Goal:
Pick up the blog post about an unexpected second pregnancy, which appears below, and continue it from its final sentence.

Text extract:
※
Saturday, 18 April 2009

  • I'm back...I think.

    Hellooooo *tap tap* is anyone  out there?

    I didn't ever end up doing protected posting. I just ended up posting on our family blog but now I need somewhere to post where my parents and the in-laws don't read.

    So, we're pregnant again! Very much a surprise as I didn't even have a period since having Nathan. I am nervous. Nathan has been a very demanding baby and I have enjoyed very little of his babyhood. Usually I love having a baby in the house. I'm nervous this baby will be as demanding and difficult as he's been. On May 1st he'll be 10 months. I'll be 8 weeks pregnant on Monday. I'm trying really hard to be positive but it's difficult. I am tired and worn down and feel as though I have nothing *nothing* left to give. Literally I feel as though the life has been sucked out of me. I know I'm depending too much on my own strength (and there is none left) and not on God.

    We have not told our families yet. My sister here in town knows, but she's the only one who is very supportive and understanding. Chad's family will be the hardest to tell as they are very negative. My parents will react okay, but we'll probably wait to tell any of them until after the gender ultrasound at 20 weeks. Side note: I'm sure this is another boy. It's difficult to not be able to talk to anyone about this.
※
Data section:
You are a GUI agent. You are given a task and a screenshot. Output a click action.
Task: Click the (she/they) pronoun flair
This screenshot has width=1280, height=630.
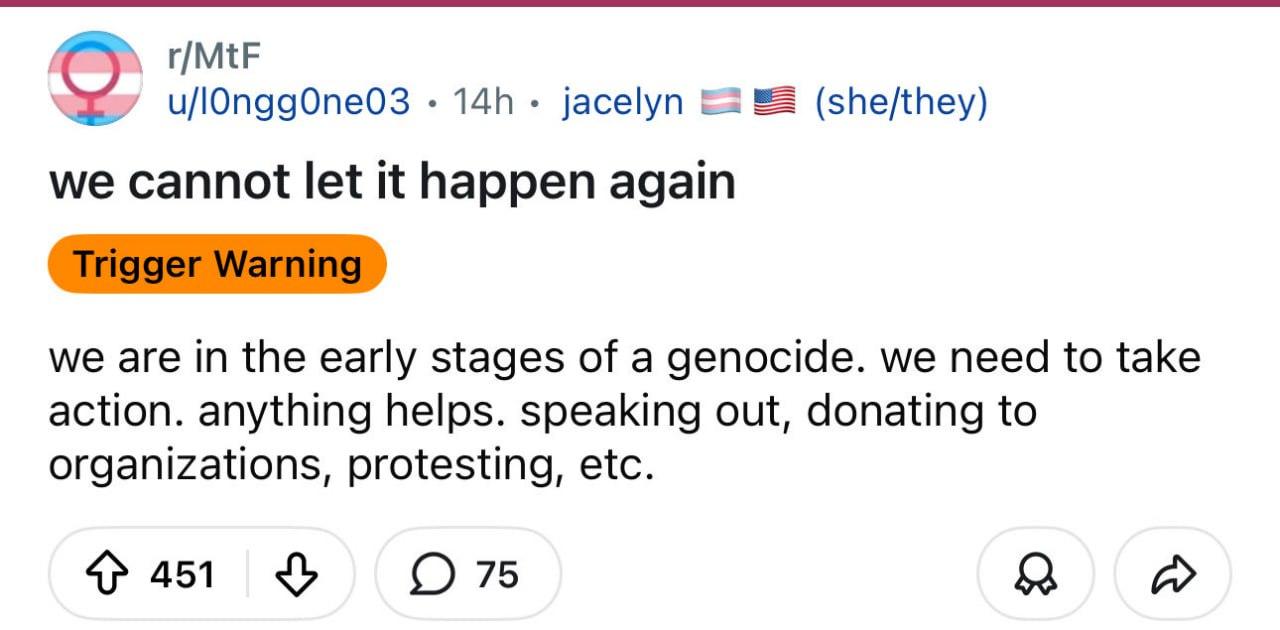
※
Response to this exercise:
    Chad has been so amazing. I don't deserve him. He held me last night when I completely fell apart. He jumps up to help me when I truly need it (and I've been needing it a lot lately). He took such good care of me when I was on bedrest during my pregnancy with Nathan. He's started making me eggs again, I eat them a lot when I am pregnant and he makes the best eggs. I've been feeling like CRAP with nausea and he left to get me morning sickness wrist bands late last night when I was crying and feeling so horrible. He takes such good care of me, and I am very blessed.

    I just don't know how to keep perspective in the midst of all the needs when I feel as if I'm drowning. I wake up frustrated and upset, before anything has even happened. That's not fair to my family.  I don't know. I don't know what God is doing but I have to trust that He's in this.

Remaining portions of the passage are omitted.